W momencie, gdy nadszedł kataklizm, właściciele psa spali na drugim piętrze domu na osiedlu San Lorenzo a Flaiano w Amatrice, pies był na innej kondygnacji. Parze udało się ujść z życiem, jednak w panice i zamieszaniu, które powstało po trzęsieniu ziemi, nie byli wstanie odnaleźć swojego podopiecznego. Uznali więc, że czworonóg najprawdopodobniej zginął pod gruzami.
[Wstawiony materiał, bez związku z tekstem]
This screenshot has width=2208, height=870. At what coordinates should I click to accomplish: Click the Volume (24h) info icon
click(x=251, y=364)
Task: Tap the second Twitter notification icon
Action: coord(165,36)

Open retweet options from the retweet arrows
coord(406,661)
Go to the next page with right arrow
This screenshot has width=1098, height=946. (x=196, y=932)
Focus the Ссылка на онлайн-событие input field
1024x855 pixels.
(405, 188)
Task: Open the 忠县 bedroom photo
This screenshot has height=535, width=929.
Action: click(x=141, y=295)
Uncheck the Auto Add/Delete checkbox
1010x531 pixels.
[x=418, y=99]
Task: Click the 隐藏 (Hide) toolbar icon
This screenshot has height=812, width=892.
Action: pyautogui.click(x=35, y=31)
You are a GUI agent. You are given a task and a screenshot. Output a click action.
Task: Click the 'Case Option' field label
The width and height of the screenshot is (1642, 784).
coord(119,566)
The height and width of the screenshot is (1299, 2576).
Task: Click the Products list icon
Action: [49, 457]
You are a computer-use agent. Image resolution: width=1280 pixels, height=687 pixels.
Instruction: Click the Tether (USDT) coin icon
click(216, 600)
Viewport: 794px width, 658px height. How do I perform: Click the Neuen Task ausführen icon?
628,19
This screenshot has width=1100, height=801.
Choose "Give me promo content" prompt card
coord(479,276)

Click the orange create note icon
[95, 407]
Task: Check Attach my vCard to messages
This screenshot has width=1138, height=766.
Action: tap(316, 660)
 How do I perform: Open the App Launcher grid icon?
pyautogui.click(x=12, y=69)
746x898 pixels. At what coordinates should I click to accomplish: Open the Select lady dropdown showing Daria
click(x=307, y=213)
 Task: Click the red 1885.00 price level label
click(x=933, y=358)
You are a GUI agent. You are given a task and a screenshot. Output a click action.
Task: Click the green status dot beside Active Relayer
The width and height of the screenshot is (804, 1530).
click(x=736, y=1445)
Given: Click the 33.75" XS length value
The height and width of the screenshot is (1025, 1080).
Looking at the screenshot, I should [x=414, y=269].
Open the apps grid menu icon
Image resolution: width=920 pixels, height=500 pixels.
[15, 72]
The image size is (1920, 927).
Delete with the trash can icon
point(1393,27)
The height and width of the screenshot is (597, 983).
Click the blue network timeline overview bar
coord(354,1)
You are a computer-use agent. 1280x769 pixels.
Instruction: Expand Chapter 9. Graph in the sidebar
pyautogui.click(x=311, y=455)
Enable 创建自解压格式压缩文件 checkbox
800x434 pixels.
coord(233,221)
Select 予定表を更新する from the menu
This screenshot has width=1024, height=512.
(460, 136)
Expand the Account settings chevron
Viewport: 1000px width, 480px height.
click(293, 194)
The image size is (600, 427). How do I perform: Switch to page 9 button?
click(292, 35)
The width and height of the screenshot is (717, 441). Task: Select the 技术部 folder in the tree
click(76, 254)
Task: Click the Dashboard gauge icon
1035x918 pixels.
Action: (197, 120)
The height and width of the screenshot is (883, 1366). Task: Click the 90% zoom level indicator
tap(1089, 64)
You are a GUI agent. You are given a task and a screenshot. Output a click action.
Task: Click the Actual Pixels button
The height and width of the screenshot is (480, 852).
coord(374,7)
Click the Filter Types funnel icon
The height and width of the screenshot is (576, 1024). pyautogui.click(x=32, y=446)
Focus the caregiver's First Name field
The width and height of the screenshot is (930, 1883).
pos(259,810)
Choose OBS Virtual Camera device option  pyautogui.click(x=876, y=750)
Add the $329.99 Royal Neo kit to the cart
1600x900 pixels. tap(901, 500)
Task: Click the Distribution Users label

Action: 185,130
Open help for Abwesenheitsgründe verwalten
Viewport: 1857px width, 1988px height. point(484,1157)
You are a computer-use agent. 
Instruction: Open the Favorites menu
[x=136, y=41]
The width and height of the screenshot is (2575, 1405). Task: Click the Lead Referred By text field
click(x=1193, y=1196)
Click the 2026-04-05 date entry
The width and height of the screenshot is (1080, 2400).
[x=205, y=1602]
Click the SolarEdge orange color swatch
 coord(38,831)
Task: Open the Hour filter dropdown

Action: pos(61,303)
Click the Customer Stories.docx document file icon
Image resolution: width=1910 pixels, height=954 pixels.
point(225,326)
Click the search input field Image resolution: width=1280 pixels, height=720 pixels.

Właściciele Romeo trafili do miasteczka namiotowego. W piątek postanowili udać się na gruzowisko, które kiedyś było ich domem, by sprawdzić, czy uda im się znaleźć porzucone rzeczy osobiste. Gdy pies usłyszał znajome głosy, zaczął szczekać. Towarzyszący parze strażacy natychmiast przystąpili do akcji i wyciągnęli psa spod gruzów. Gdy dotarli do Romeo, okazało się, że pies jest w zaskakująco dobrej kondycji - tuż po podaniu wody ruszył wesołym krokiem ku swoim właścicielom.
Jak to się stało, że przeżył? Okazało się, że niektóre belki ze stropu nie zawaliły się, dzięki czemu powstała nisza, w której psu udało się przetrwać, mimo że nie miał jedzenia ani wody. Po akcji ratunkowej funkcjonariusze nie mogli wyjść z podziwu dla siły psa, który od razu zaczął radośnie biegać.
W trzęsieniu ziemi, które 24 sierpnia nawiedziło Włochy, śmierć poniosło około 300 osób. Najbardziej dotknięta kataklizmem została miejscowość Amatrice.